O projeto de lei que institui o Programa Cuidando de Quem Cuida, de autoria do deputado estadual Camilo Martins, avançou mais uma etapa importante na Assembleia Legislativa de Santa Catarina. A proposta foi aprovada nesta terça-feira (18) por unanimidade, na Comissão de Finanças e Tributação e segue agora para análise em três outros colegiados: a Comissão de Trabalho, Administração e Serviço Público, a Comissão de Direitos Humanos e Família e a Comissão de Saúde.

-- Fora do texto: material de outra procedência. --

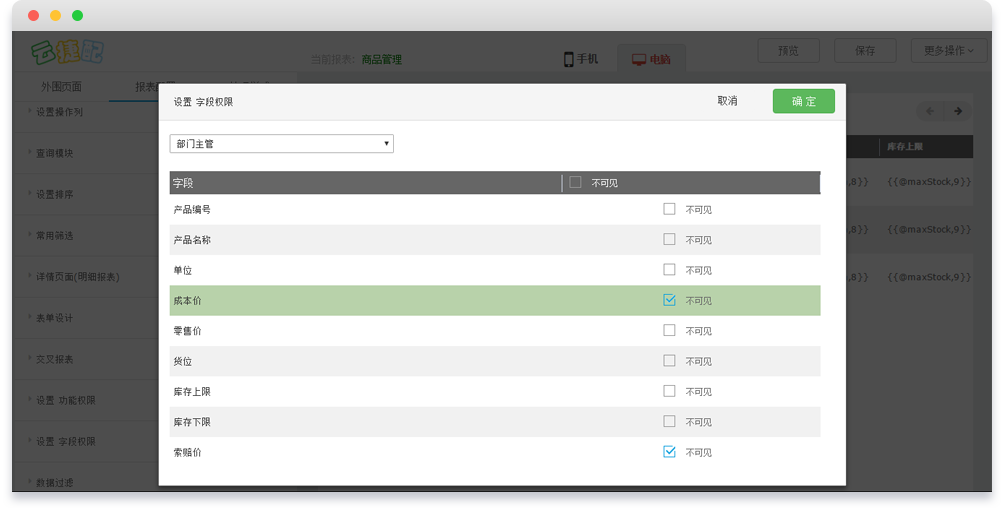Uncheck 不可见 for 索赔价 row
1003x510 pixels.
click(x=670, y=452)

Após passar por essas comissões, o PL estará apto para ser votado em plenário.
O que prevê o projeto
O Programa Cuidando de Quem Cuida estabelece diretrizes, estratégias e ações voltadas à atenção e orientação de mães atípicas — mulheres responsáveis pelo cuidado de filhos com doenças raras ou deficiências, como:
- Síndrome de Down
- Transtorno do Espectro Autista (TEA)
- Deficiência intelectual
- TDAH
- TDA
- Dislexia
- Outras síndromes e condições que exigem cuidados específicos
De acordo com o texto, o programa tem como finalidade oferecer orientação psicossocial, apoio por meio de serviços, proteção, acompanhamento psicológico, atendimento terapêutico, informação, formação e ações voltadas à saúde integral dessas mulheres.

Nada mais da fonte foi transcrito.